[Challenge 1] Return the part of the passage on tied sporting results that begins at "My point is" and ends after "had been retired.", copied word for word.
[Challenge 2] Extend the passage on tied sporting results with new text that follows on from its last sentence.

[Quoted text]
Last Saturday the British Horseracing’s Champion Flat Jockey contest was settled…in a tie. Seb Sanders and Jamie Spencer shared the title with 190 wins each for the season. No play-off, no decider, no outright winner. Now, even some UK based bloggers have argued that this was ridiculous- what major championship is settled without an outright winner? But generally, the reaction over here has been more appreciative of a close fought contest, rather than dismissive. There are some discussions about restructuring the rules, but this has to do with whether other metrics are intrinsically superior (e.g. season’s winnings, or ruling out races on all-weather surfaces) rather than the undesirability of a tie per se.

My point is that ties seem far more culturally acceptable outside of the US. Most obviously, tied soccer matches are an everyday occurrence, accounting for about one third of all league games. In cricket ties (as in soccer, these are called “draws” in Bringlish) are also commonplace, even for international test matches played over five days. Because there is no strike-out rule the chances are slim that all batters can be retired (“out”), even with the limitation of two innings per team. But there are two famous instances of “tied tests”, referring to the situation where the scores were level after all the batters had been retired.

[Extracted information]
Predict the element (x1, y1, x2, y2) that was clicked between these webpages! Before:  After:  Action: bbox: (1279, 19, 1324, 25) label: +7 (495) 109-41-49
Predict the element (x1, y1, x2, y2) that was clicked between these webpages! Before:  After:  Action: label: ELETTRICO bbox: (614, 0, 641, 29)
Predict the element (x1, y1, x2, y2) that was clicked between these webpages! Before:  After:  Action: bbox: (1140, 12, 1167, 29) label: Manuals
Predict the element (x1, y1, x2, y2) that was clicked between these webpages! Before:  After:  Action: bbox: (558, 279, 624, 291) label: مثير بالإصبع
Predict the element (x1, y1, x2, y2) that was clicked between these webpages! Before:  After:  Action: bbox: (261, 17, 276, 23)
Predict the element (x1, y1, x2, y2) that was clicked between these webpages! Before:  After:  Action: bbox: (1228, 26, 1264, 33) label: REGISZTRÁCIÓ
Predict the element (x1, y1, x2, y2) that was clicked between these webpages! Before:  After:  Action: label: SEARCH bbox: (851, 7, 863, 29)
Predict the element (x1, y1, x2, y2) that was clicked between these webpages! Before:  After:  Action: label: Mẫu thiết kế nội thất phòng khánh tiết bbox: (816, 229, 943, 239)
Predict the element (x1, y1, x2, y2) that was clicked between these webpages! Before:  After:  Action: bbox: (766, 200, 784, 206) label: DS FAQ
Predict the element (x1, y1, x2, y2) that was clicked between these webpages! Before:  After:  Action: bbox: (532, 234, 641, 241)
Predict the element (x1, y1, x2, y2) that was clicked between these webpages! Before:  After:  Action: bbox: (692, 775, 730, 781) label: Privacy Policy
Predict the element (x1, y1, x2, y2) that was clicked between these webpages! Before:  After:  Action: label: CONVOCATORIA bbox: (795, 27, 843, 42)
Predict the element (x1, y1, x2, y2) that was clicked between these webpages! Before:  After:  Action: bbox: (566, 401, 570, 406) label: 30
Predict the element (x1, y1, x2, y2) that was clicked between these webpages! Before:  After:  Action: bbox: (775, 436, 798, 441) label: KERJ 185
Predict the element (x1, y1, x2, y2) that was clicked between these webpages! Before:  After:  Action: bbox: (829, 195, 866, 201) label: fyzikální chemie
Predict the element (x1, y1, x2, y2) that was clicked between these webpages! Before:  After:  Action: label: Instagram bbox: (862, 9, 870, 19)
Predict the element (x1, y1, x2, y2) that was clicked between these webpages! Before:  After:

[Task result 1]
My point is that ties seem far more culturally acceptable outside of the US. Most obviously, tied soccer matches are an everyday occurrence, accounting for about one third of all league games. In cricket ties (as in soccer, these are called “draws” in Bringlish) are also commonplace, even for international test matches played over five days. Because there is no strike-out rule the chances are slim that all batters can be retired (“out”), even with the limitation of two innings per team. But there are two famous instances of “tied tests”, referring to the situation where the scores were level after all the batters had been retired.

[Task result 2]
No one suggests that it is a shame that these games did not have a winner; rather it is held to be a blessing that there did not need to be a loser. And that, I guess, is the rub. Americans used to have tied games, so that no one was a loser, but this never seems to have been seen as satisfactory- one (male) American once described a tie to me as “like kissing your sister”. I’m not sure that differences in the way we play our games tells us much about our characters, because too often the rules were set up to suit some Victorian administrator and then inertia has set in. But I wonder if the case of the tied game is the exception that proves the rule.